BTS批判とミスリード? K-POPにマツコ「嫌だったら日本から出ていけ!」発言が拡散

韓国ヒップホップグループ・BTS(防弾少年団)の「原爆Tシャツ騒動」は、未だにネットを中心に炎上を続けているが、タレントのマツコ・デラックス(46)が、韓国に対して「嫌だったら(日本から)出ていけ!」と発言したとの情報が拡散されている。

 マツコ・デラックスが「嫌だったら出ていけ!」と発言したのは、2012年1月にゴールデンタイムで放送された『なかよしテレビ 日中韓!ホンネで言いたい放題SP』(フジテレビ系)でのことだ。同番組は、日本・中国・韓国の出演者がトークを繰り広げて議論しながら、それぞれのいいところを学ぼう、という趣旨のもの。マツコは、東国原英夫(61)や、小島慶子(46)らとともに、日本人パネラーとして出演していた。

 「世界に自慢できる芸能人がいる国」というお国自慢コーナーで、韓国はK-POPの人気が世界に波及していることを紹介。在日日本人作家の韓国人・リュウが、「日本の芸能界は草野球レベル、韓国の芸能界はプロ野球レベル」と喩えて発言すると、マツコは「納得できない」と挙手。「K-POPは結局、アメリカのパクリにしか見えない。世界に通用するって言うけど、どこを指してるの?」と批判した。

 すると、リュウは、韓国もかつて日本の芸能界をトレースしたことがあったが、米国の市場に出て行けなかったと説明し、「今、K-POPは米国の市場に上陸している。その前に、EU(欧州連合)でファンがついている」と答えて、フランス、ドイツ、スペインの例を挙げたが、マツコは「またEUの中でも微妙な国ができたな」となじり、議論はさらにヒートアップする。

 リュウが、「J-POPはそこ(海外でファンを獲得すること)まですらいけていない」と指摘すると、マツコは怪訝そうな表情で、「行こうとしてないもん。アメリカで評価されることがすべてなの?」と反論した。

 さらに別の出演者から、「今、日本はレディー・ガガにハマっているけど、それはどうなのか?」と質問されると、「それでいいじゃない。あんたたちの国のやつも受け入れてやってるのよ。ありがとうって言われても、文句を言われる筋合いはない」と言い返し、トドメに「これだけ懐が深い国がどこにあるんだよ。お前ら(韓国)もお前ら(中国)も受け入れてやってんだよ。出てけ、いやだったら出てけ!」と、いつものように毒吐いた。

 この直後、MCのくりぃむしちゅー・上田晋也(48)が、「マツコ、1回血圧測って!」と茶々を入れ、スタジオは笑いに包まれるのだった。

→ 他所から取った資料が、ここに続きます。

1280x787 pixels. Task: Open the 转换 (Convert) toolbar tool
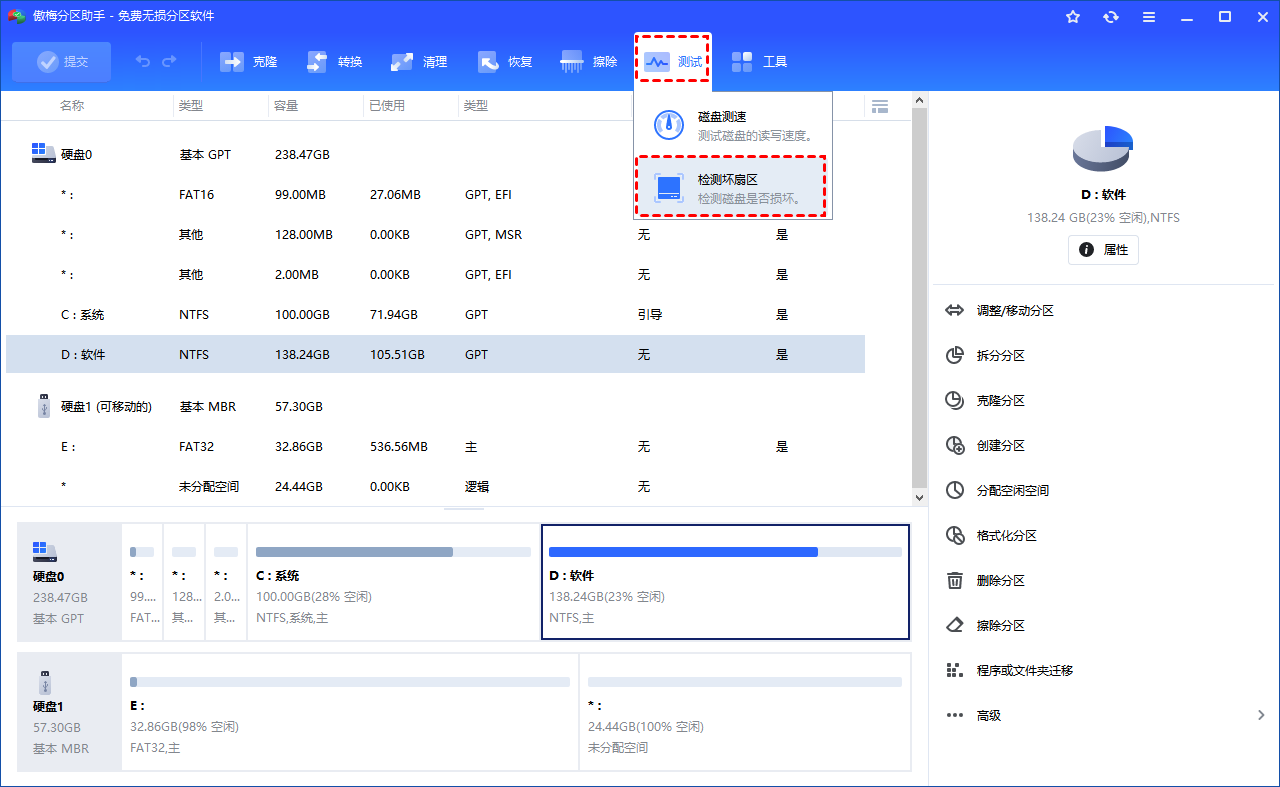[334, 62]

 同番組では議論が白熱するシーンが多々見られたが、番組の趣旨をまっとうしていたといえるだろう。ちなみに、ラストは番組のテーマソングという『We Are The 日中韓』を全員で熱唱して終了している。こうした演出は悪趣味と言えなくもないが、番組の目的が各国間の対立を煽ることではないのは明らかだ。

著名人もBTSを批判しているようにミスリード
 しかし、BTS(防弾少年団)の原爆Tシャツ騒動をめぐって韓国批判の声が増しているネットでは、マツコが過去にK-POPを批判したことが話題を呼んでいる。さらに、「嫌だったら(日本から)出ていけ!」という発言が切り取られた状態で、SNSを中心に拡散されているようだ。

 SNSには、〈マツコ大好き、全部言ってくれる。BTSも嫌なら出てけってほんとその通り〉〈別にわたしが嫌韓だからってわけじゃなくて、客観的に考えて正論ですよね。本当に的を射ている〉〈BTSがいろんな国にでたところで受け入れられることはないだろうねwww〉などと、同意や賞賛の声が相次いでいる。

 6年前のテレビ番組で、マツコがK-POPを真っ向から批判したことは事実だ。しかし、まるでマツコがBTSに「日本から出ていけ」と言ったように解釈すること、BTS批判に加勢しているような読み方は誤っている。著名人もBTSを批判しているようにミスリードし、ネットの嫌韓感情を煽るため、マツコの過去の発言が利用されたに過ぎない。

 Twitterをはじめ、ネットでは、著名人の発言の一部が切り取られて、誤解されたまま広まることがよくある。しかし、流れてくる情報を無批判に信じ、同調してしまうことはどれだけ危険かーーーむやみに加担してしまう前に、一度考えるべきだろう。